[Dataset entries]
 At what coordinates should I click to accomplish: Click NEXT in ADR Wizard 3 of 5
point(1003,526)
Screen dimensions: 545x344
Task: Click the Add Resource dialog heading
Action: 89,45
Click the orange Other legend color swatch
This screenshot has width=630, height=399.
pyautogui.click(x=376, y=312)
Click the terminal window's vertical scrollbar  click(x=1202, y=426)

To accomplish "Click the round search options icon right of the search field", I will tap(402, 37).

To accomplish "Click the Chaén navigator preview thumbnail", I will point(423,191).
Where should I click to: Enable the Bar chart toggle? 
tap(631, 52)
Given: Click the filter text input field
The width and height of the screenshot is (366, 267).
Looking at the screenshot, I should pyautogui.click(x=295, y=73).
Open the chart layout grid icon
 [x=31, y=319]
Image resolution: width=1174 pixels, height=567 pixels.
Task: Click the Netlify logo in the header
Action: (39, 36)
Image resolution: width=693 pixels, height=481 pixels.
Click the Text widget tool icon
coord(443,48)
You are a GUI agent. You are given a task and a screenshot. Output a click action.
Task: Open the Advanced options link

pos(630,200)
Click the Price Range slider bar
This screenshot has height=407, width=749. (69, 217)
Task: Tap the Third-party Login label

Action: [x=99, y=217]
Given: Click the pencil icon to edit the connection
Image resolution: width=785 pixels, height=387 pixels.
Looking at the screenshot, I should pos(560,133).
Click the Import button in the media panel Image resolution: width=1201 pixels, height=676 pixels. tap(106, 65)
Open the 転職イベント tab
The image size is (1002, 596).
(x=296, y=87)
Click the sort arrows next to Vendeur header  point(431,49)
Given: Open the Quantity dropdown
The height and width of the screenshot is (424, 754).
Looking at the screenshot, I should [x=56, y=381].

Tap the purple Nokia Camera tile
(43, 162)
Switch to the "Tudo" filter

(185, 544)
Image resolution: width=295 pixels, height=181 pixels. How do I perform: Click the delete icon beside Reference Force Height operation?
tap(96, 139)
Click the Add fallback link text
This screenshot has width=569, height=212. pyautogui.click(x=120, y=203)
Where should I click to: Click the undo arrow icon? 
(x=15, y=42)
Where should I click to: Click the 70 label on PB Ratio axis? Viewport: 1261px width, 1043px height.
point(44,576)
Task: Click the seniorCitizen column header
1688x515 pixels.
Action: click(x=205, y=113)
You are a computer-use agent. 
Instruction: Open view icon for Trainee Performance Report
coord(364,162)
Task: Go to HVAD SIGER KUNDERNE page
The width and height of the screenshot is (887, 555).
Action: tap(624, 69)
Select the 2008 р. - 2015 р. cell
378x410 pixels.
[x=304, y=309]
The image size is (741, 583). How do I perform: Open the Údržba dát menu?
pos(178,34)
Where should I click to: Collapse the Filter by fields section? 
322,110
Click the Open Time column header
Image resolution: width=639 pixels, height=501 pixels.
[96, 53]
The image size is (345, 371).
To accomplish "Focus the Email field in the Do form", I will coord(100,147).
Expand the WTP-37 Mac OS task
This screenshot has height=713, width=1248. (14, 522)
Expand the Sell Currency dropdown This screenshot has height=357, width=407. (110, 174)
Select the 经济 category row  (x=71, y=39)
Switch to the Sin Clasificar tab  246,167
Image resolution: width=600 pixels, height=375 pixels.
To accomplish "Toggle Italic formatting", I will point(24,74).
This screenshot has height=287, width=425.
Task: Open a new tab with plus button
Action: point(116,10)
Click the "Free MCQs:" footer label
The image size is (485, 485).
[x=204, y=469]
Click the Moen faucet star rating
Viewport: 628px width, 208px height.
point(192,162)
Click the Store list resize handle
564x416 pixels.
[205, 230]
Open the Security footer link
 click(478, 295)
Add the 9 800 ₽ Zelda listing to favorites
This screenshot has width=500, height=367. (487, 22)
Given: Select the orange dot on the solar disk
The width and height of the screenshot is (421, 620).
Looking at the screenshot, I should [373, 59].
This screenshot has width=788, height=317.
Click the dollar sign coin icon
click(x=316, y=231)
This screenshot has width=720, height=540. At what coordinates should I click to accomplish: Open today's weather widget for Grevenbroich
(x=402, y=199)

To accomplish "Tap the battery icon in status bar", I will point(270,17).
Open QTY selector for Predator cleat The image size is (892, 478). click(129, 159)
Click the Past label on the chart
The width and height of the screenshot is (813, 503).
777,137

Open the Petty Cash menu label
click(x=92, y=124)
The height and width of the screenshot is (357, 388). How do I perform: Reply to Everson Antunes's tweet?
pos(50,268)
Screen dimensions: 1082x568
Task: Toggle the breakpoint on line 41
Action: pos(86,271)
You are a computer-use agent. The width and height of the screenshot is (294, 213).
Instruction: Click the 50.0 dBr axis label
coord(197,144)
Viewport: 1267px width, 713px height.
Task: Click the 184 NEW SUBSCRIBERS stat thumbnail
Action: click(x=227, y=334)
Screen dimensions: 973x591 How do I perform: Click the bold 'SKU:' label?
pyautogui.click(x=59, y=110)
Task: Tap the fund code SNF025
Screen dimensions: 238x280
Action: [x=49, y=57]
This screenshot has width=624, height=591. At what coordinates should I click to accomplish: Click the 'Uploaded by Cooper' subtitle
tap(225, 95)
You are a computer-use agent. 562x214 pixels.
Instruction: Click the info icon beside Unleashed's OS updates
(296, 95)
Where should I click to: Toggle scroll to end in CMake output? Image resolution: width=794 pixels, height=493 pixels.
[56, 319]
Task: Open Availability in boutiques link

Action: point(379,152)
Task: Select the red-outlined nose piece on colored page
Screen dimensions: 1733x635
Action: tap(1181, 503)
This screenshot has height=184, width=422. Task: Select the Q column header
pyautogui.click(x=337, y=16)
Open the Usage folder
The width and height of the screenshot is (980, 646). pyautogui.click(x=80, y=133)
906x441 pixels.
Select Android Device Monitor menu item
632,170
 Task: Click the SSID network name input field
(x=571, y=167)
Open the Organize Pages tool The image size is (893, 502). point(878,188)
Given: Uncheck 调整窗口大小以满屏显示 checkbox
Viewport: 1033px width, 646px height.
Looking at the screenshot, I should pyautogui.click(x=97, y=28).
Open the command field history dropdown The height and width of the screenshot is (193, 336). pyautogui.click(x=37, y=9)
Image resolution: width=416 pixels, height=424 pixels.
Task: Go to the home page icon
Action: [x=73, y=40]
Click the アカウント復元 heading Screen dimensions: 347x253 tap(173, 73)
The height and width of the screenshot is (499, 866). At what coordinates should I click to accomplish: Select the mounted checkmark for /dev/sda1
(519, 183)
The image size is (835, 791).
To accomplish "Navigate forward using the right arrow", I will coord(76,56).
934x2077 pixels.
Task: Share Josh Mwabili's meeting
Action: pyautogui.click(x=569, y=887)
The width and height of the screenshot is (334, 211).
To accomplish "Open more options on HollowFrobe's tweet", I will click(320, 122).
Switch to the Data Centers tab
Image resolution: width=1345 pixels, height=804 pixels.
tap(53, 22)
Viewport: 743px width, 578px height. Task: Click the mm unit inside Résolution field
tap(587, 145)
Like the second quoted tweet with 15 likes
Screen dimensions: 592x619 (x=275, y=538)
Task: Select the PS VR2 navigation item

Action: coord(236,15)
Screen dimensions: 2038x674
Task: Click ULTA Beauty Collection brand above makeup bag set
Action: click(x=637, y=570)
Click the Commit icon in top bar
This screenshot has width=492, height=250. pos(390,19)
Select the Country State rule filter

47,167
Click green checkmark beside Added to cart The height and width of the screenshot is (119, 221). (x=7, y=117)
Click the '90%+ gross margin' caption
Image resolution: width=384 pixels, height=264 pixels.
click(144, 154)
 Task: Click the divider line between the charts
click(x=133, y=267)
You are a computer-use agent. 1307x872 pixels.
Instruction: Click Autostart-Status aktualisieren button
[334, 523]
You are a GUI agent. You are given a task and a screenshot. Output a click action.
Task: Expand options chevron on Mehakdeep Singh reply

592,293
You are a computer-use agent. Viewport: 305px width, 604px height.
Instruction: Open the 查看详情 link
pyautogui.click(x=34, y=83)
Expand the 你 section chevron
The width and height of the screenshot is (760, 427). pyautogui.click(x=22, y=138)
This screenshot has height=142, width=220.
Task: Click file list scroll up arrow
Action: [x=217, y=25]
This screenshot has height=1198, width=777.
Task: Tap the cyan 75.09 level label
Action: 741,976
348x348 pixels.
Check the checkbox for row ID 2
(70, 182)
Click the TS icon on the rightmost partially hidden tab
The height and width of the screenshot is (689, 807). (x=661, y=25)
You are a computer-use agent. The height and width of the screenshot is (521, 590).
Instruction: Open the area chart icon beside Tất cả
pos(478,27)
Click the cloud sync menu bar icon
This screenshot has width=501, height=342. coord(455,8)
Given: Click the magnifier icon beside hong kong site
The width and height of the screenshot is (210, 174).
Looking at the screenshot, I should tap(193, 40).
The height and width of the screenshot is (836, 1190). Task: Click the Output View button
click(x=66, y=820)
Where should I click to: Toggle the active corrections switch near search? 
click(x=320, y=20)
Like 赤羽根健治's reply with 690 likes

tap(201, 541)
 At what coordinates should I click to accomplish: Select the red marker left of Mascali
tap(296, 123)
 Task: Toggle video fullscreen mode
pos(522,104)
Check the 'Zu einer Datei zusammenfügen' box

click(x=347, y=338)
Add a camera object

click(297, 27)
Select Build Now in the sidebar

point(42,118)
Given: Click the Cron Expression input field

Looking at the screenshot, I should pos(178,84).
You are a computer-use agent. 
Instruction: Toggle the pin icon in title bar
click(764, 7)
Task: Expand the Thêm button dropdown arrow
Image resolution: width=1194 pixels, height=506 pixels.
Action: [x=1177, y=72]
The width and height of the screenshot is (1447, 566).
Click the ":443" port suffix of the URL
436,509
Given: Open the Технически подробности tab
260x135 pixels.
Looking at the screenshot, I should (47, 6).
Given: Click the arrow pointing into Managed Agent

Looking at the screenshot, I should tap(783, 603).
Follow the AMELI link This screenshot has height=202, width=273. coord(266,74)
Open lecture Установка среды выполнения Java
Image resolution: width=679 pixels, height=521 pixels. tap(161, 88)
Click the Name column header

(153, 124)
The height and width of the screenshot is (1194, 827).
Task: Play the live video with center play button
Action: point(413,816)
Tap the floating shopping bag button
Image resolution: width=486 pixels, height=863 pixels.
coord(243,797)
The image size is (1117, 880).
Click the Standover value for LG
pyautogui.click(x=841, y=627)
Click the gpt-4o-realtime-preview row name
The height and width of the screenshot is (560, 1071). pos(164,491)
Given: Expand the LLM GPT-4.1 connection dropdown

● Work order:
Looking at the entries above, can you reproduce exactly the lines from the one that holds "Click the terminal" through the one that holds "Given: Click the pencil", and only those?

● Solution below:
Click the terminal window's vertical scrollbar  click(x=1202, y=426)

To accomplish "Click the round search options icon right of the search field", I will tap(402, 37).

To accomplish "Click the Chaén navigator preview thumbnail", I will point(423,191).
Where should I click to: Enable the Bar chart toggle? 
tap(631, 52)
Given: Click the filter text input field
The width and height of the screenshot is (366, 267).
Looking at the screenshot, I should pyautogui.click(x=295, y=73).
Open the chart layout grid icon
 [x=31, y=319]
Image resolution: width=1174 pixels, height=567 pixels.
Task: Click the Netlify logo in the header
Action: (39, 36)
Image resolution: width=693 pixels, height=481 pixels.
Click the Text widget tool icon
coord(443,48)
You are a GUI agent. You are given a task and a screenshot. Output a click action.
Task: Open the Advanced options link

pos(630,200)
Click the Price Range slider bar
This screenshot has height=407, width=749. (69, 217)
Task: Tap the Third-party Login label

Action: [x=99, y=217]
Given: Click the pencil icon to edit the connection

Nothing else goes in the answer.